- [TEXT SHOWN]:
Skip to main content
ARS Home » Northeast Area » Ithaca, New York » Robert W. Holley Center for Agriculture & Health » Plant, Soil and Nutrition Research » Research » Publications at this Location » Publication #406839

Research Project: Improving Crop Efficiency Using Genomic Diversity and Computational Modeling

Location: Plant, Soil and Nutrition Research

Title: Modeling chromatin state from sequence across angiosperms using recurrent convolutional neural networks

Author
item WRIGHTSMAN, TRAVIS - Cornell University
item MARAND, ALEXANDRE - Agriculture University Of Georgia
item CRISP, PETER - University Of Queensland
item SPRINGER, NATHAN - University Of Minnesota
item Buckler, Edward - Ed

Submitted to: The Plant Genome
Publication Type: Peer Reviewed Journal
Publication Acceptance Date: 6/20/2022
Publication Date: 9/16/2022
Citation: Wrightsman, T., Marand, A.P., Crisp, P.A., Springer, N.M., Buckler IV, E.S. 2022. Modeling chromatin state from sequence across angiosperms using recurrent convolutional neural networks. The Plant Genome. 15(3):e20249. https://doi.org/10.1002/tpg2.20249.

Records taken from a dataset
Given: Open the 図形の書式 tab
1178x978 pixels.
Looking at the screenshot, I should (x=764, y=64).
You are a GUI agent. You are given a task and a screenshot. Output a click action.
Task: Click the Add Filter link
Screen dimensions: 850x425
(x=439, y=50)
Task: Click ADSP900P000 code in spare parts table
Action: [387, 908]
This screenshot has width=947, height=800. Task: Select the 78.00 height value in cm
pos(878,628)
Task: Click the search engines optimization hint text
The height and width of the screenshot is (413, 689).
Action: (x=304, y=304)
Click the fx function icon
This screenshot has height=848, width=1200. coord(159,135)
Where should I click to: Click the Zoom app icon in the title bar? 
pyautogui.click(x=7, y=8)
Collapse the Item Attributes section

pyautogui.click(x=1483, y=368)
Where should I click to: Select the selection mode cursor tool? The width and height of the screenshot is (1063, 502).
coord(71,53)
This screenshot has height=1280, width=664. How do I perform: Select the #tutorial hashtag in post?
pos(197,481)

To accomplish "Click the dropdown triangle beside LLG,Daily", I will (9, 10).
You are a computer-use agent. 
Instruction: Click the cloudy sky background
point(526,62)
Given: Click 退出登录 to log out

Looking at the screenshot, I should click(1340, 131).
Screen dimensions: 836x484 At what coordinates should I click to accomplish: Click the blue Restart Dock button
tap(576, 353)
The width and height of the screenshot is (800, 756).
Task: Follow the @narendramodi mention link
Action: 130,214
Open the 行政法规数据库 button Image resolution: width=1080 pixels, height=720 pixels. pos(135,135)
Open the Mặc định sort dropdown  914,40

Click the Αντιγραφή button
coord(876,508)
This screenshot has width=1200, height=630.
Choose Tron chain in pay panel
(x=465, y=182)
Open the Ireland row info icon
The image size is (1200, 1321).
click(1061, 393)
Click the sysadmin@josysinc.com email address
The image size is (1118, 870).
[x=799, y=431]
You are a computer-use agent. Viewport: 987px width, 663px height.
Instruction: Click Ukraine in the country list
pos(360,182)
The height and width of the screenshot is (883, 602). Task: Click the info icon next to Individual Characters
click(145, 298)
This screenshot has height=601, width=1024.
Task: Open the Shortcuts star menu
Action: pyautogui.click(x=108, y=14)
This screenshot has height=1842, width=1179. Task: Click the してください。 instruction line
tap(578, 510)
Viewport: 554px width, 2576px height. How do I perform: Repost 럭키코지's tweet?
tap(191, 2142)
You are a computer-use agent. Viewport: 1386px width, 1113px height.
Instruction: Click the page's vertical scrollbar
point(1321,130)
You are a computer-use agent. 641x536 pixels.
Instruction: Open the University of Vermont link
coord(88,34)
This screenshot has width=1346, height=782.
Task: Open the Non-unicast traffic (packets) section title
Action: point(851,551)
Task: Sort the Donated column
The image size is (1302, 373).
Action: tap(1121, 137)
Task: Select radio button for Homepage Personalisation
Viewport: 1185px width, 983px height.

- [REQUIRED WORK]:
1/ According to the publication page, which journal was the paper submitted to?
2/ Print the stretch of the publication page from "Submitted to: The" through "Genome. 15(3):e20249. https://doi.org/10.1002/tpg2.20249.", word for word.

- [SOLUTIONS]:
1/ The Plant Genome

2/
Submitted to: The Plant Genome
Publication Type: Peer Reviewed Journal
Publication Acceptance Date: 6/20/2022
Publication Date: 9/16/2022
Citation: Wrightsman, T., Marand, A.P., Crisp, P.A., Springer, N.M., Buckler IV, E.S. 2022. Modeling chromatin state from sequence across angiosperms using recurrent convolutional neural networks. The Plant Genome. 15(3):e20249. https://doi.org/10.1002/tpg2.20249.